Oui, les patrons réaliseront que le travail d'élu est plus complexe qu'ils ne le pensent
S'ils sont divisés sur l'opportunité de ce stage estival, les députés interrogés par francetv info s'accordent en tout cas sur un point : le monde de l'entreprise a des choses à apprendre du fonctionnement de l'Assemblée. Lors des visites dans les entreprises de sa circonscription, Sophie Errante constate ainsi que les patrons l'interpellent régulièrement avec un problème précis à régler. "Ils doivent comprendre qu'en tant que députés, notre vision doit être avant tout nationale et équitable. Nous ne sommes pas là pour faire du clientélisme et créer des lois qui ne répondraient qu'à une situation particulière", dit la députée de Loire-Atlantique.
En côtoyant des élus, les patrons pourraient en outre se rendre compte qu'un député ne passe pas son temps à rédiger et voter des lois, ajoute Laurent Grandguillaume. "Notre charge de travail est importante et méconnue. En plus de légiférer, nous effectuons aussi un contrôle de l’exécutif, nous rédigeons des rapports pour évaluer les politiques publiques..." Autant de tâches chronophages mais indispensables au fonctionnement du Parlement.
Non, il ne suffit pas d'avoir connu le privé pour être un bon élu
Si l'ancien mécanicien de Saint-Gobain Patrice Carvalho se dit parfois sidéré d'avoir à expliquer à des confrères "le jargon le plus basique du monde industriel", d'autres élus estiment que les différents profils des députés créent une complémentarité qui permet de légiférer efficacement. "Il faut de tout dans une assemblée !" estime ainsi Thierry Solère. "Je ne pourrais pas dire à un collègue issu de la fonction publique qu'il ne fait pas un bon député, tout comme je n'accepterais pas que l'un d'entre eux me reproche d'avoir fait carrière dans le privé", continue l'élu des Hauts-de-Seine. "Un député ne peut pas être spécialiste de tout", renchérit Sophie Errante.
Pourtant, ceux qui, comme eux, étaient employés du secteur privé avant 2012 sont loin d'être majoritaires.
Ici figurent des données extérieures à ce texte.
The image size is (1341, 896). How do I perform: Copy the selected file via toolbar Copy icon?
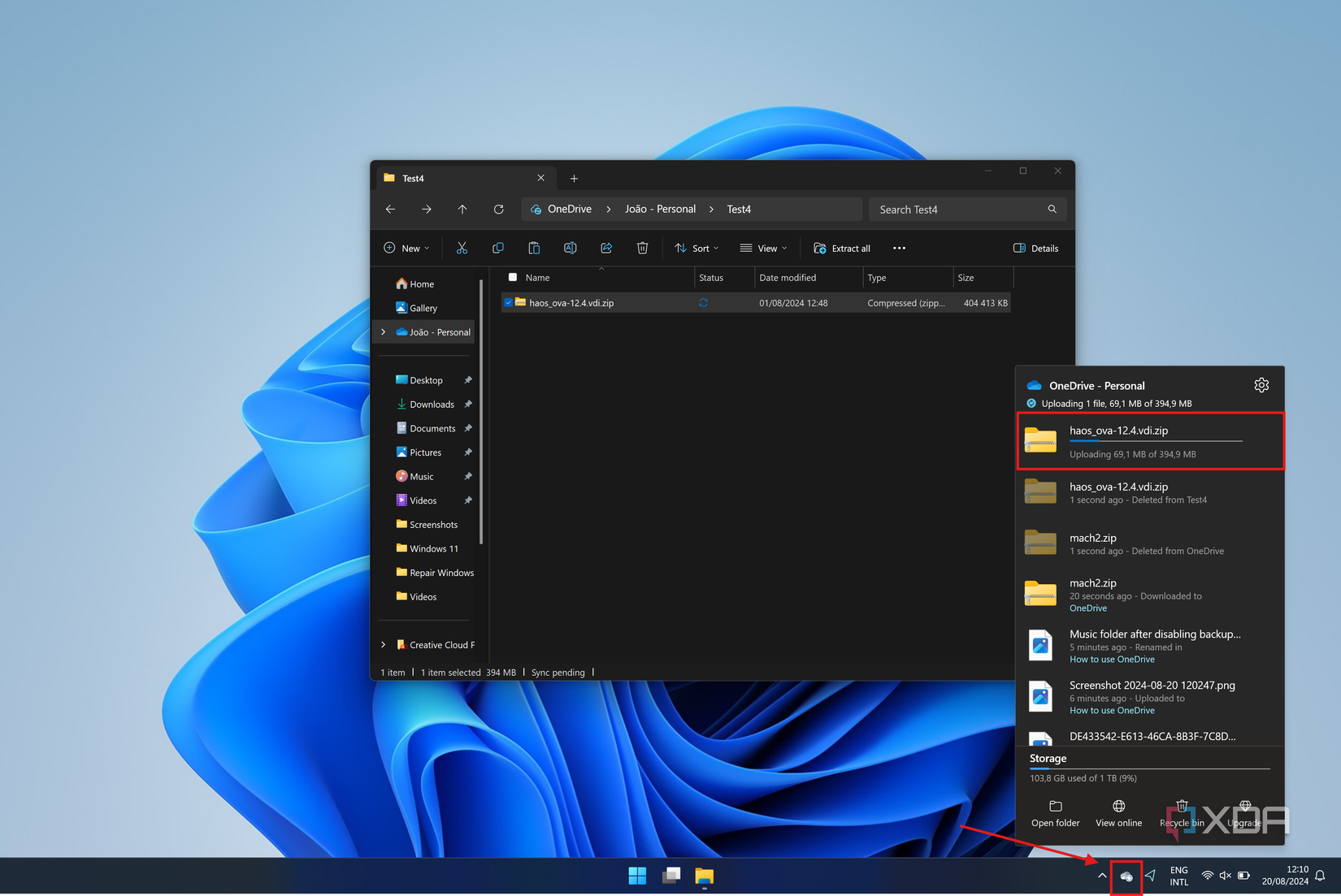pos(497,248)
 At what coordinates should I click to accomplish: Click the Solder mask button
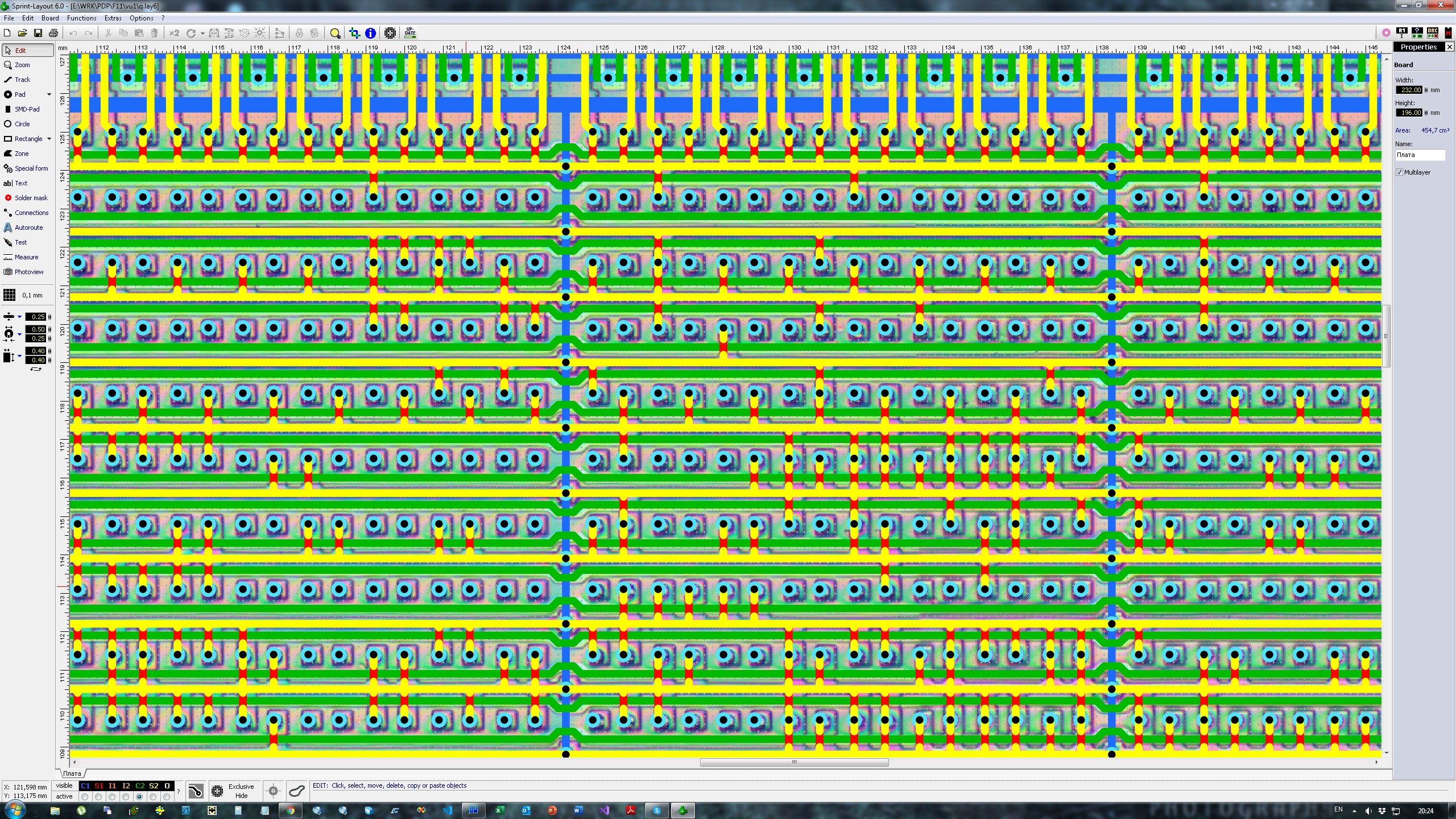(x=31, y=198)
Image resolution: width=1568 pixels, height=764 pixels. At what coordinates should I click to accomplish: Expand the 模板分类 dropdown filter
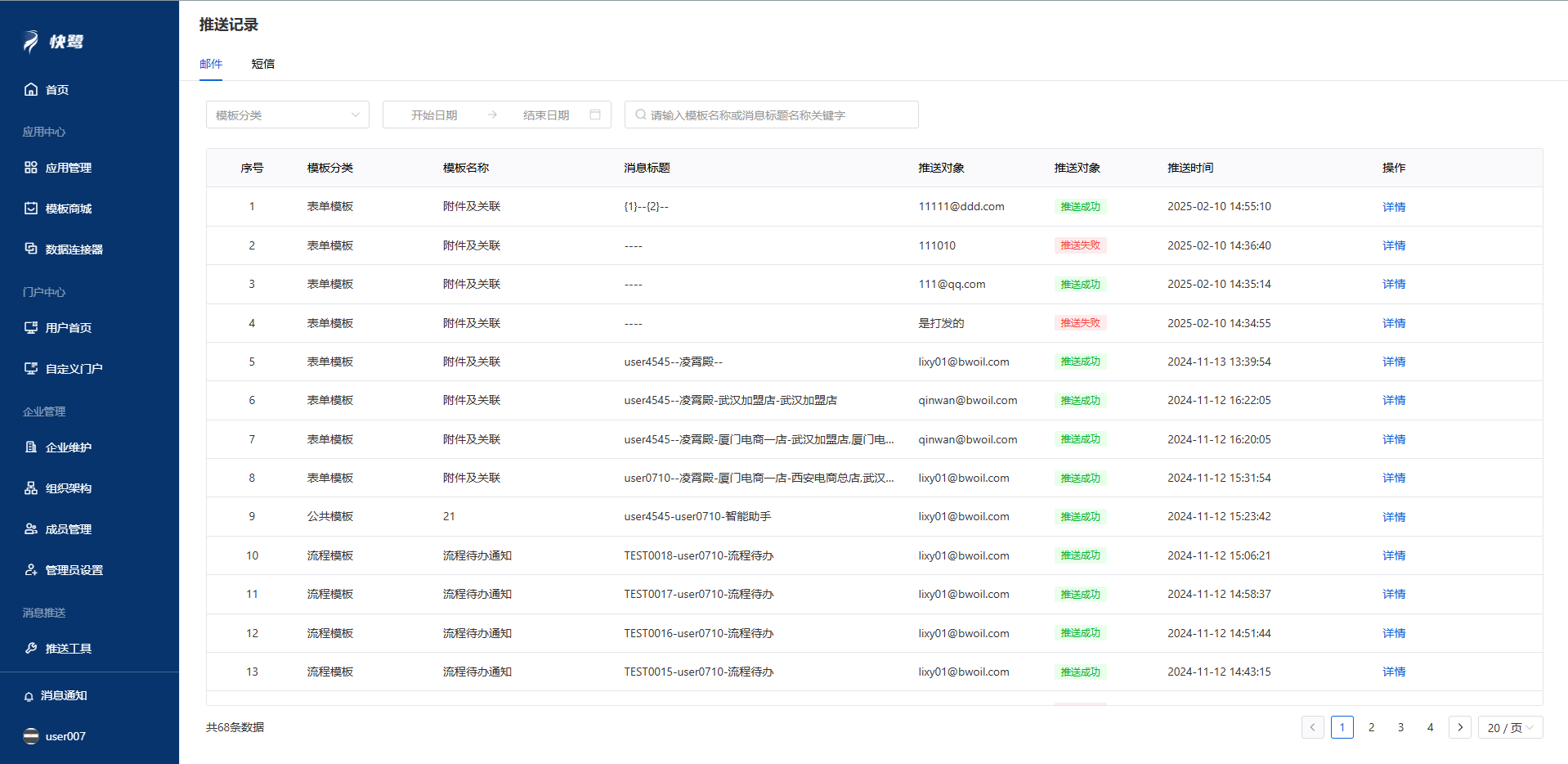(x=287, y=115)
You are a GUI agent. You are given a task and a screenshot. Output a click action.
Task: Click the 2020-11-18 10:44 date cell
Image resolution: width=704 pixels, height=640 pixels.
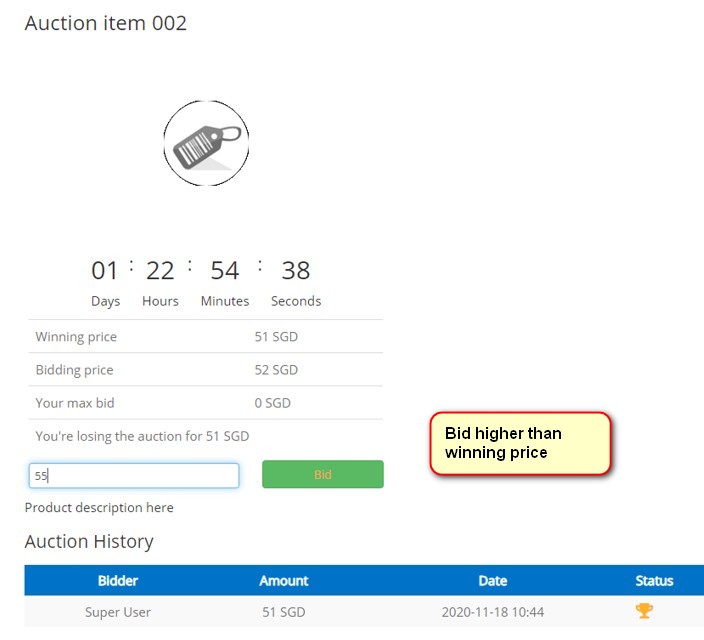click(492, 611)
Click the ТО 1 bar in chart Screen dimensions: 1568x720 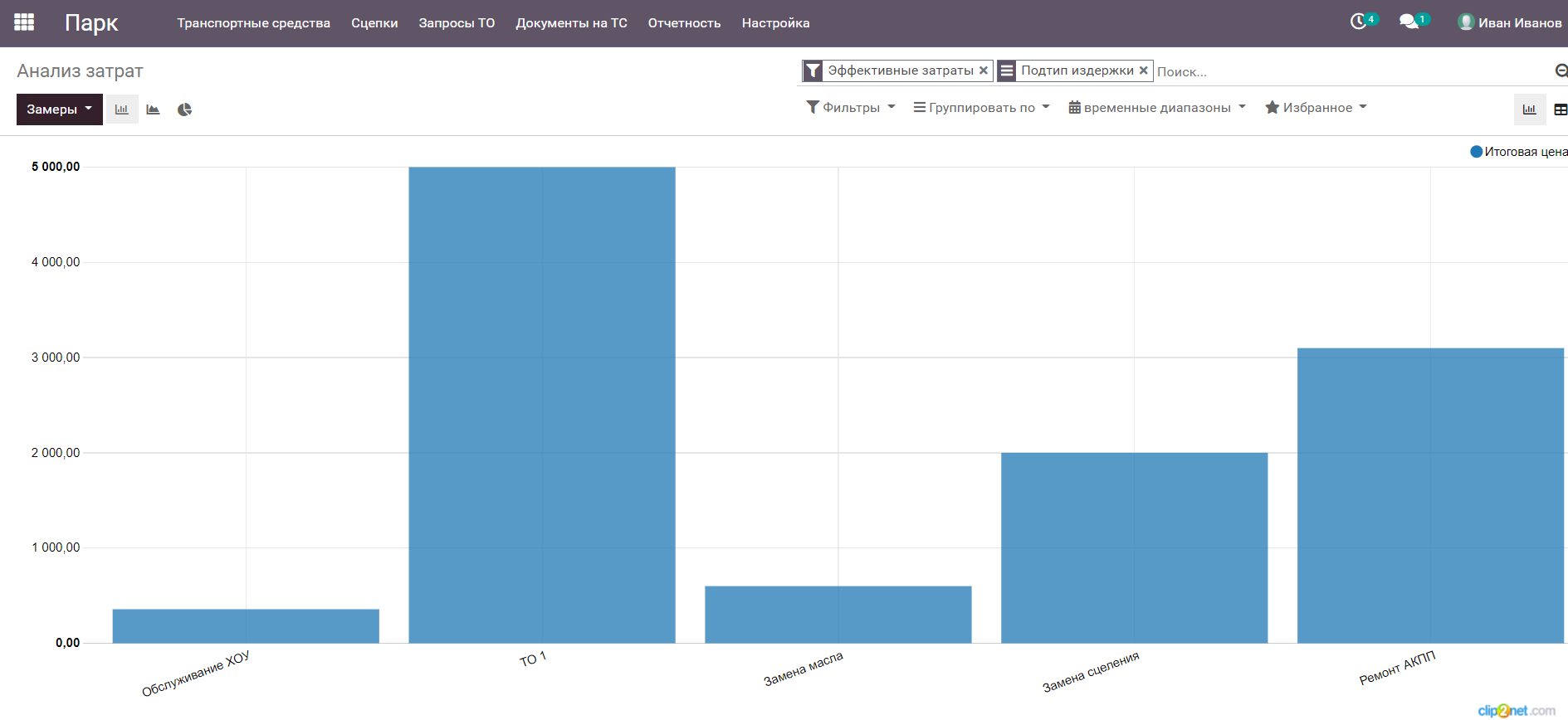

Une étude sur "les députés et l'entreprise" réalisée par Olivier Costa, chercheur au CNRS et professeur à Sciences Po Bordeaux, concluait en décembre que la voie royale pour accéder à l'Assemblée restait "la politique locale (...), les instances des partis ou les cabinets ministériels ou encore les syndicats et associations", rapporte Le Monde.fr (article abonnés).